Compiti richiesti:
**a.** In base al brano sui rapporti tra Stati Uniti e Cuba, in quale città ha sede l'ambasciata statunitense autorizzata a rilasciare i visti ai cubani?
**b.** Trascrivi fedelmente la parte del brano sui rapporti tra Stati Uniti e Cuba che comincia con "I rapporti tra" e termina con "gli venga concesso.".

Brano del documento:
I rapporti tra Stati uniti e Cuba hanno spesso bisogno dell’ausilio di uno psicanalista per essere compresi e non di un esperto di politica internazionale. Grazie all’amministrazione Trump, si è tornati non a prima di Obama ma molto peggio nelle relazioni tra Washington e L’Avana.
Chiusa di fatto l’ambasciata a stelle e strisce a Cuba, attualmente un cubano deve fare molte peripezie per chiedere un visto familiare o d’altra natura che gli permetta di andare dall’altra parte degli Stretti della Florida. L’ambasciata statunitense autorizzata a questo compito è infatti solo quella che ha sede a Bogotà, Colombia. Il costo della tratta aerea L’Avana-Bogotà è all’incirca di 600 dollari: un capitale per qualsiasi cubano. Chi si reca lì per chiedere il visto non ha poi la sicurezza che gli venga concesso.
È un impedimento politico-burocratico che blocca il flusso di ventimila nuovi visti all’anno e quelli di routine, con l’obiettivo di esasperare il malessere sociale nell’isola a causa di una decisione incomprensibile.

A Miami Donald Trump firma l’ordine esecutivo che ribalta l’apertura a Cuba, sostenuta da Barack Obama.
Ricostruiamo i fatti. Washington ha ordinato lo scorso settembre a più di metà dello staff della sua ambasciata all’Avana di lasciare la sede di rappresentanza. Il motivo ufficiale di tale decisione erano gli “attacchi acustici” – qualcosa di simile a un film di fantascienza – contro i propri diplomatici.
Gli Stati uniti hanno perciò deciso di mantenere a Cuba solo il “personale di emergenza” e di riportare a casa tutto il personale “non essenziale” dell’ambasciata a L’Avana.

Dati di localizzazione tramite coordinate in pixel:
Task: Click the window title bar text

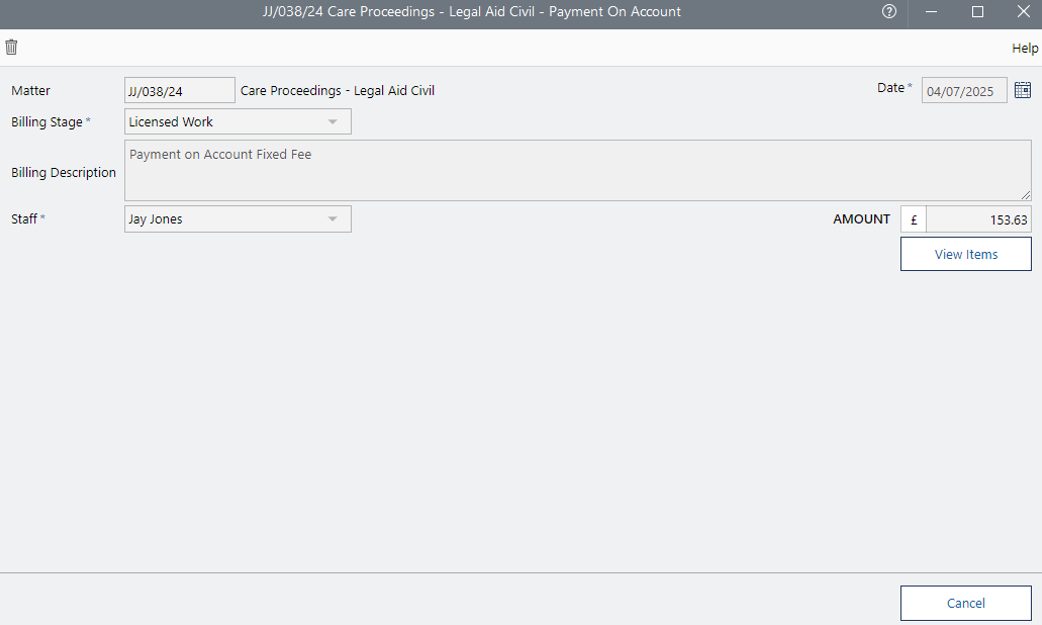Action: click(x=464, y=12)
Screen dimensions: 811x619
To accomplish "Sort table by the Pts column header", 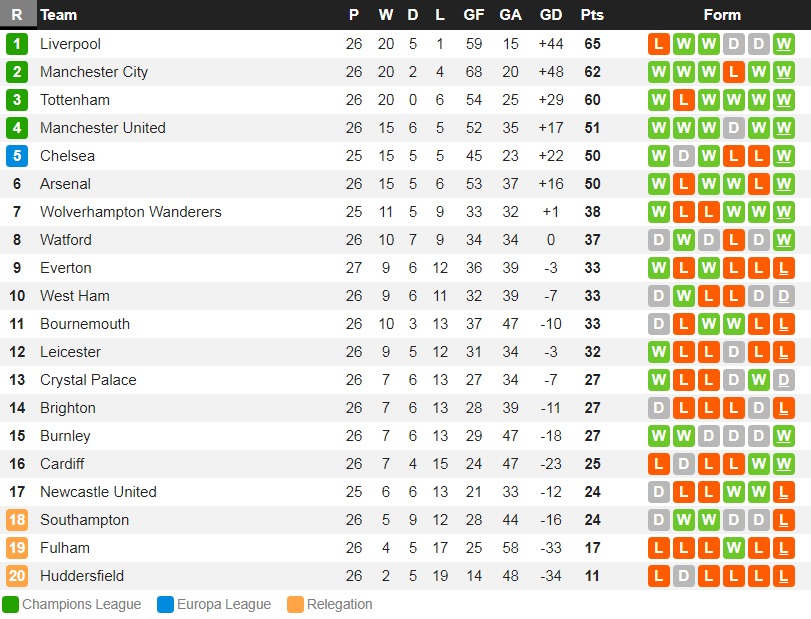I will [592, 14].
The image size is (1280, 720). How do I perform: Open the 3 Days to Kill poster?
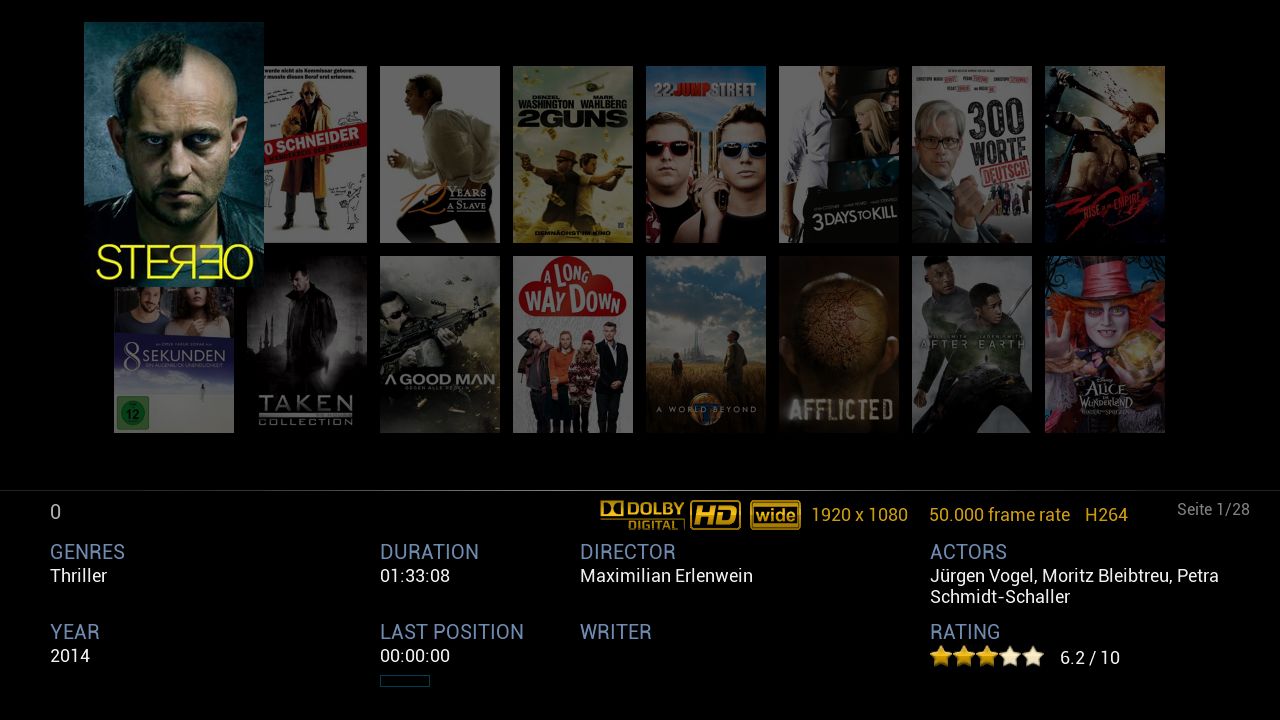click(x=839, y=154)
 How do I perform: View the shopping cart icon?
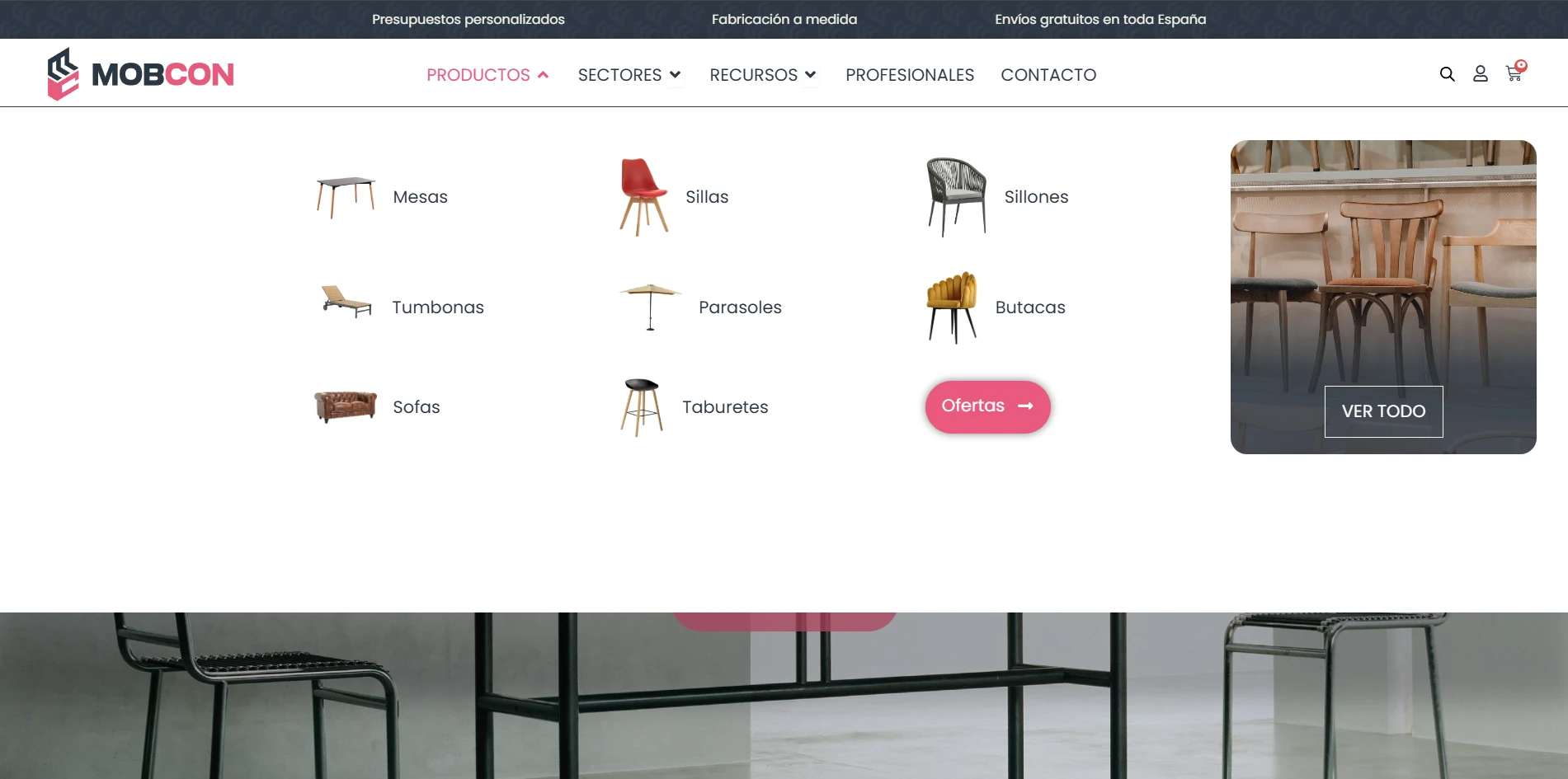coord(1515,72)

Risposte per compito:
**a.** A Bogotà, in Colombia.

**b.**
I rapporti tra Stati uniti e Cuba hanno spesso bisogno dell’ausilio di uno psicanalista per essere compresi e non di un esperto di politica internazionale. Grazie all’amministrazione Trump, si è tornati non a prima di Obama ma molto peggio nelle relazioni tra Washington e L’Avana.
Chiusa di fatto l’ambasciata a stelle e strisce a Cuba, attualmente un cubano deve fare molte peripezie per chiedere un visto familiare o d’altra natura che gli permetta di andare dall’altra parte degli Stretti della Florida. L’ambasciata statunitense autorizzata a questo compito è infatti solo quella che ha sede a Bogotà, Colombia. Il costo della tratta aerea L’Avana-Bogotà è all’incirca di 600 dollari: un capitale per qualsiasi cubano. Chi si reca lì per chiedere il visto non ha poi la sicurezza che gli venga concesso.